Thomas Vincent Cronin (April 29, 1896 – April 24, 1964) was an American professional football player who was a halfback in the National Football League (NFL). He played college football for the Dubuque Duhawks and Marquette Golden Avalanche and later played one season in the NFL with the Green Bay Packers in 1922. After his playing career, he served as a high school football coach, a dairy businessman and a civic leader in Janesville, Wisconsin.

==Early life==
Cronin, who was of Irish descent, was born on April 29, 1896, in Janesville, Wisconsin. He attended Janesville High School where he played both football and basketball; he and Moxie Dalton, who also played professionally in 1922, remained the only alumni of Janesville to ever play in the NFL until Keeanu Benton in 2023. The Janesville Weekly Gazette described him as one "of the classiest basketball players who ever donned a high school uniform."

==College career==
After high school, Cronin began attending Dubuque College (now Loras College). He played college football for the Dubuque football team in 1916 and was described as their "wonderful little [halfback]," while he "won applause with his long end runs and open field footwork," according to the Gazette. He helped Dubuque win the conference championship and was named second-team all-conference at right halfback.

After the 1916 season, Cronin was drafted to serve in World War I; while serving in the military, he played for the 1917 Camp Grant football team. He served overseas and had returned to the U.S. by March 1919. He enrolled at Marquette University in Milwaukee, Wisconsin, later that year, and became a starter for the Marquette Golden Avalanche football team. In addition to football, Cronin also played basketball for Marquette.

Cronin was the "star halfback" for Marquette from 1919 to 1921. The Journal Times noted that he was "considered one of the fastest men in middle west collegiate football" during his stint with the Golden Avalanche. He played his final game for Marquette against Wabash in 1921 and was the star player of the game, despite having been advised to stay out due to injuries, with the Gazette noting "he put everything he had into it." After the 1921 season, he played a game for the Marquette All-Stars, composed of top former players for the Golden Avalanche, against the professional Beloit Fairies.

==Professional career==
In December 1921, after Cronin graduated from college, he signed a contract to play basketball for the Lakota Cardinals as a guard. In 1922, he signed to play professional football for the Green Bay Packers of the NFL. He made the team and played as a backup halfback during the 1922 season. A November report in The Journal Times noted that "This is Cronin's first year in a Green Bay uniform but he already has made a name for himself ... Cronin fights every minute he is in the game and he doesn't know what 'quit' means." He caught a touchdown pass from Curly Lambeau in the team's game against the Rock Island Independents and finished the season having appeared in four or five (Note: Sources conflict.) games, one as a starter.
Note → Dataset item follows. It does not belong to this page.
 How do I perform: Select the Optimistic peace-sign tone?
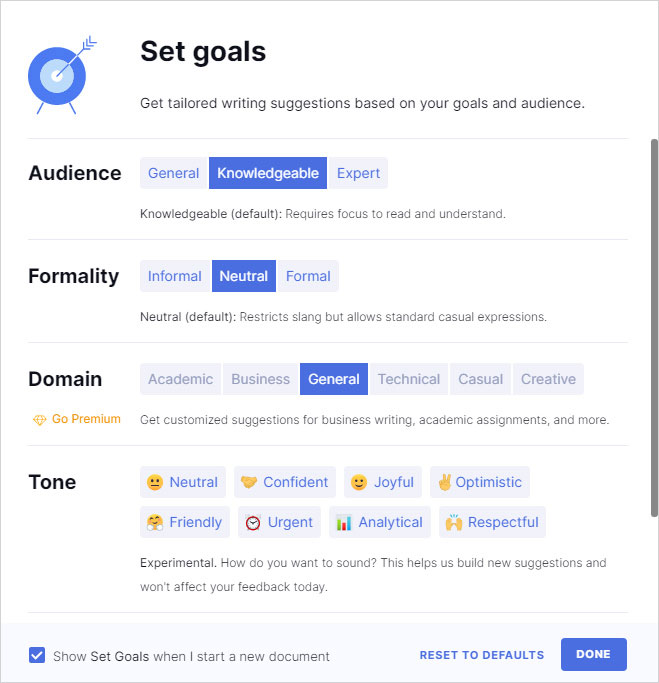point(479,482)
The 1922 Packers compiled a record of 4–3–3 and placed seventh in the NFL.

In October 1923, Cronin signed to play for the independent Ironwood Legion, where he spent the remainder of the 1923 season. According to the Green Bay Press-Gazette, he distinguished himself at Ironwood with his "brilliant play."

==Later life and death==
In 1924, Cronin was named the head football coach at Ironwood High School in Michigan. He also later served as a high school coach in Milwaukee. He then returned to his hometown of Janesville where he worked for his family's dairy business, Cronin Dairy Company, which was later Pure Milk Company. He served as owner of his family's business before retiring in 1952. Cronin was also a civic leader, chairing the Rock County Board and serving as a member of the board from 1932 to 1952 and then from 1960 to 1963. He was a member of the Knights of Columbus, serving as grand knight for the Carroll Council 596, and was a member of the Elks Lodge in Janesville.

With his wife, Marion, Cronin had two daughters. He died in Janesville on April 24, 1964, at the age of 67, after a short illness.